Another inflection point came in 2011 following all the ethical and intellectual failures of the so-called Celtic tiger when our economy was driven off a cliff. Who suffered with the imposition of austerity measures? Austerity measures were considered virtuous instruments by those who imposed them. The people who suffered most were the most vulnerable in society. At that point in 2011, my son's services to allow him to live an independent and autonomous life - pathetic as they were during the Celtic tiger era - disappeared completely and, by the way, they have not reappeared in the interim.

I was invited to a dinner in Dublin at the Stephen's Green Club, which was addressed by one of the highest officeholders in the land who had just taken that office. That individual promised us new politics, debt reduction, a negotiated reduction in interest rates and lots of other things. In his speech, he used language that I have heard older officeholders use more recently about creating an Ireland of opportunity for people to get up in the morning. I told that officeholder that I get up every morning at 6 o'clock to do physiotherapy with my own son. It is DIY physiotherapy - welcome to Ireland. We do it then because he is nice and warm in the morning and we cannot get physiotherapy elsewhere. Having pointed out that I am one of those people who gets up early in the morning, I asked him to promise that as long as he was in this new office as one of the most senior officers in the land, he would no longer impose any austerity cuts on families like mine, on the disabled and on the most vulnerable citizens in society. He said, "You do that because you love your son and I commend you on the love you have for your son. If only we had more people like you."

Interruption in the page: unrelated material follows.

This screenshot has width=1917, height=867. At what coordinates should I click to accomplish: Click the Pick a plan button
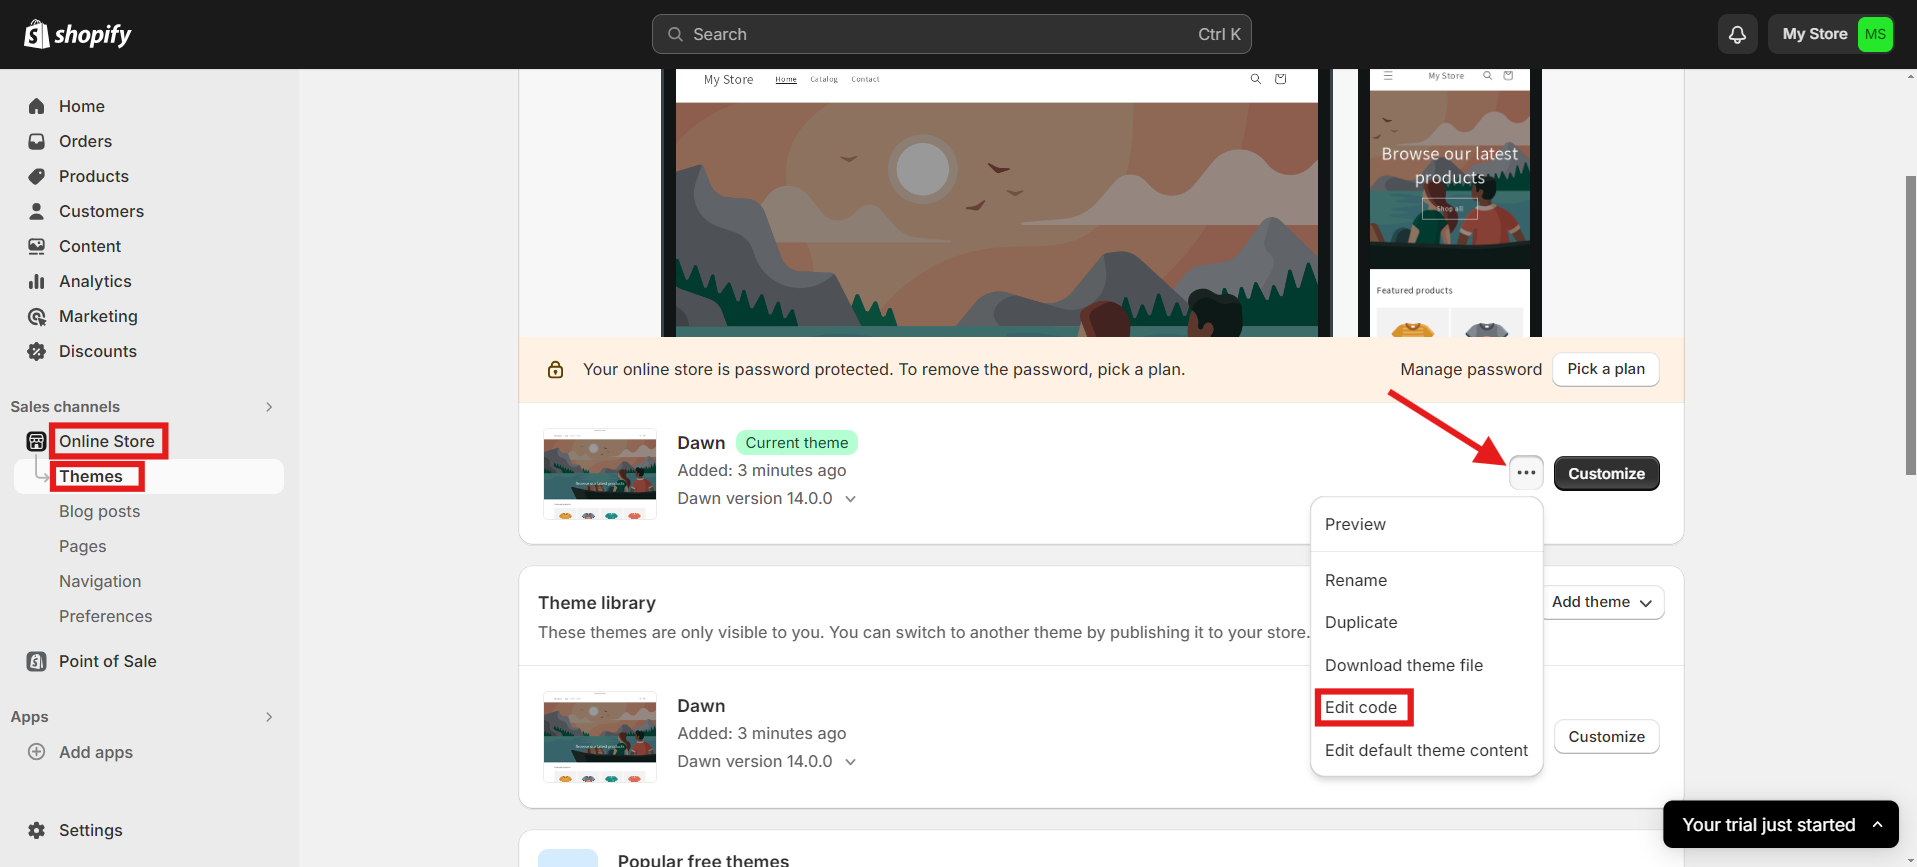[x=1605, y=369]
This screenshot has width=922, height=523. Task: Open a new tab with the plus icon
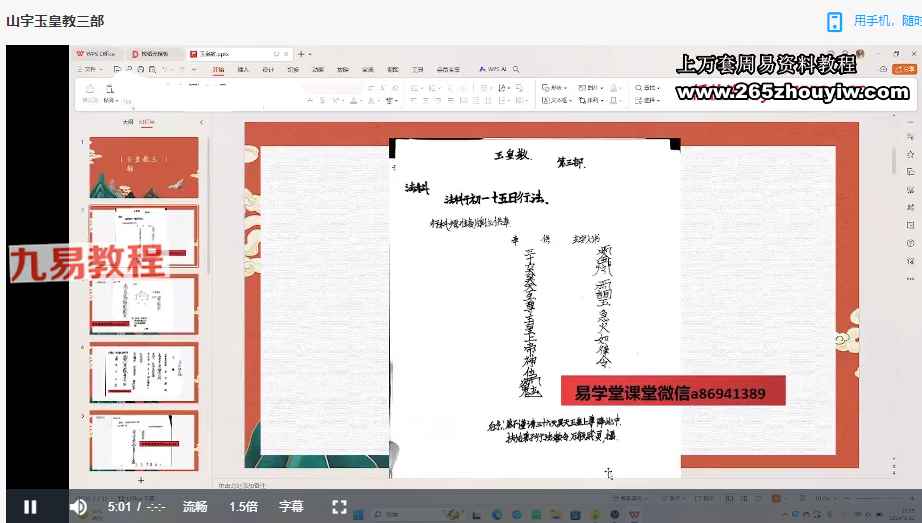pos(300,54)
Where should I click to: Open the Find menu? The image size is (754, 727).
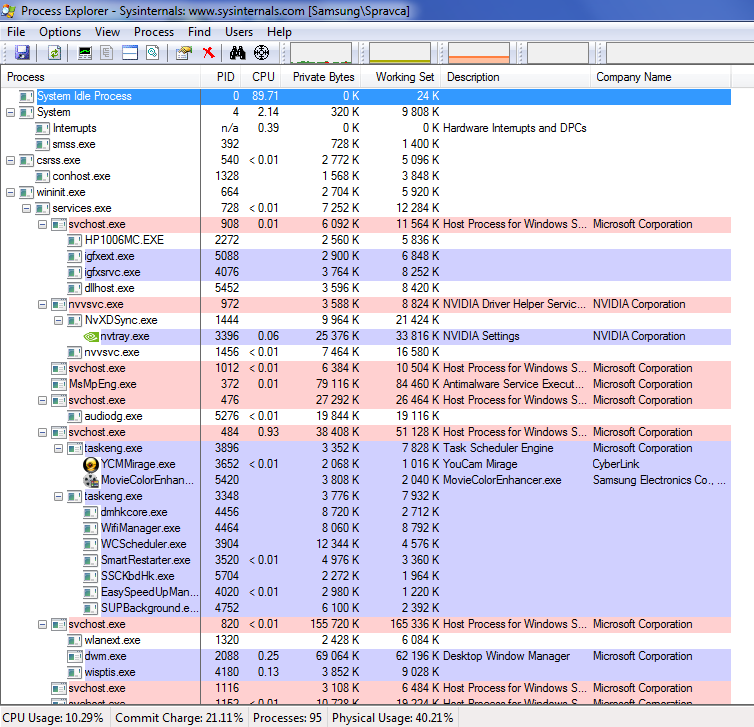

He told me that the State has no role whatsoever in intervening in the dynamics of the family. Basically, he gave me to understand in that room that the responsibility for people with differences lay with the family because of their bonds. This is the very language that exists among them and is included in this proposed amendment. Everything in that amendment and everything that he said to me - he did not intend to be offensive or hurtful - reflects a genuinely held belief among many people in Ireland that disability is not a human rights issue but a matter of charity, that it is a personal matter for families and that it should be the burden of people in the in the family home. That is what this proposed amendment gives expression to.

I am just simply asking the Government not to make this mistake. It is further undermining one of the most disenfranchised categories of citizens in this country with this wording. It should listen to the citizens' assembly and the Oireachtas Joint Committee on Gender Equality and take on board the wording they proposed. I do not entertain any hope that the amendment I have tabled for discussion tomorrow will be incorporated into the wording.

All Members of this House, if they have lived experience of disability, will know that we are a very disempowered group of carers in families. Disabled citizens are very disempowered. We are out of step with other jurisdictions in the European Union in this regard. We are out of step with the aspirations as set out in the UN convention. We have had proposed legislation here queried and interrogated on the basis that it would create a burden on the State. The Government is happy to let that burden reside within the family. It is unjust and unfair, and it reinforces inequality. It disempowers disabled citizens. Rather than giving that expression in the Constitution, Bunreacht na hÉireann, I think we can do better than that. We should have more ambition than that.I would appreciate it if the Minister could just add a few extra words and accept amendments, if that is possible. This comes from the heart.